Required work
Reproduce the listing below from the line with "Add a new Collaboratore with plus button" up to and including the line with "Looking at the screenshot, I should 397,194.", leaving out the pictures.

Exercise input

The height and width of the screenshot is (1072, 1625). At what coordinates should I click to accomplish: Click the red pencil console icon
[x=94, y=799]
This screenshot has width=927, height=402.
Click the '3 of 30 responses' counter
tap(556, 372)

...

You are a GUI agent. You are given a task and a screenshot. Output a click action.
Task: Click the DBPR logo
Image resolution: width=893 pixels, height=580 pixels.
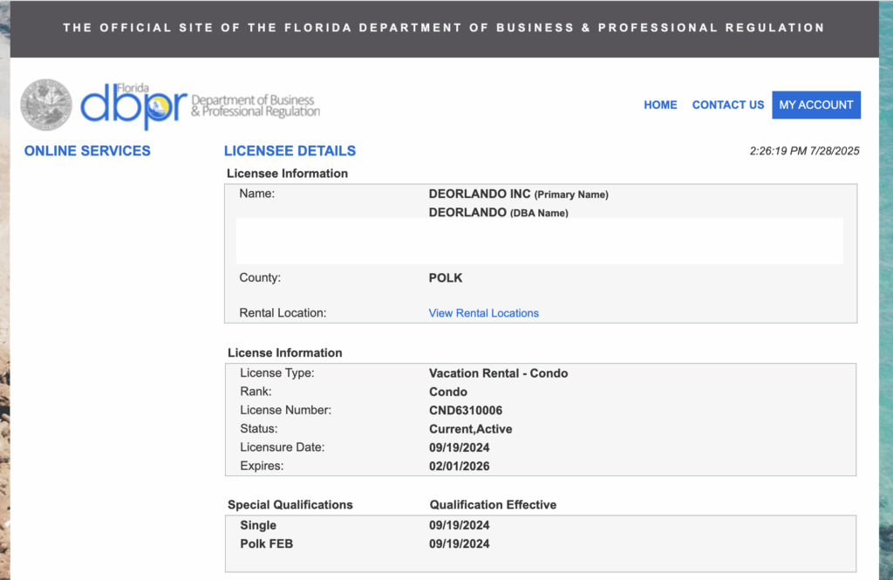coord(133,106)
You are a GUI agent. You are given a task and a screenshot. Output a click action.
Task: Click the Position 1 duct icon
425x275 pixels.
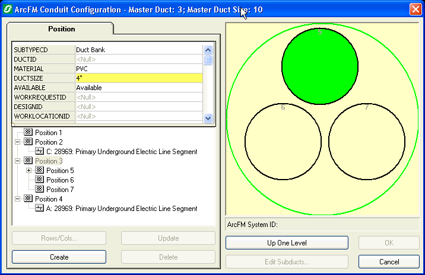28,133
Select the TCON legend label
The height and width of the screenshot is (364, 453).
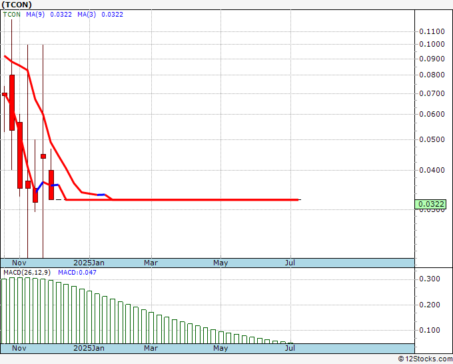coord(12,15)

==

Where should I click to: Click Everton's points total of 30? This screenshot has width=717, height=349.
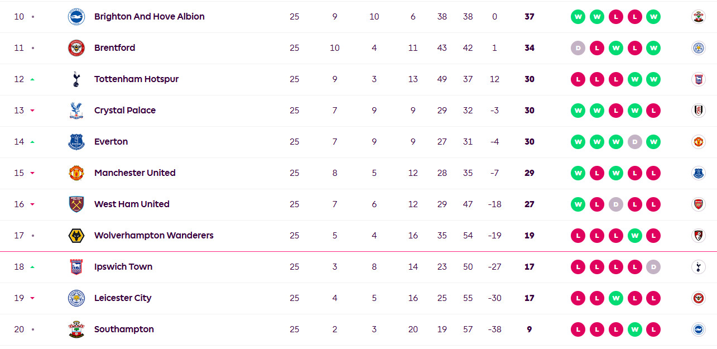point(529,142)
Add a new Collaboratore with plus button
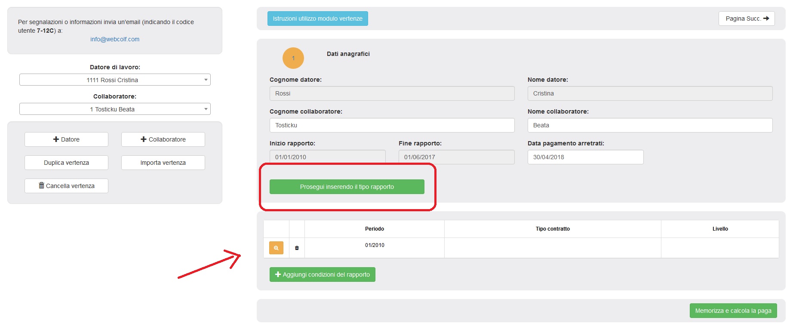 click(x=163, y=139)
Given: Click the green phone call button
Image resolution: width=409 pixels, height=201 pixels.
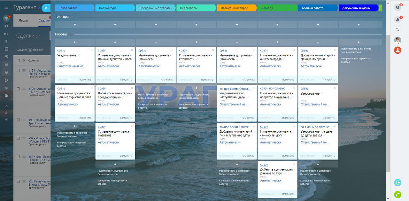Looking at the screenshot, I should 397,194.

Answer in full
Add a new Collaboratore with plus button
 click(x=163, y=139)
Given: Click the green phone call button
Image resolution: width=409 pixels, height=201 pixels.
Looking at the screenshot, I should 397,194.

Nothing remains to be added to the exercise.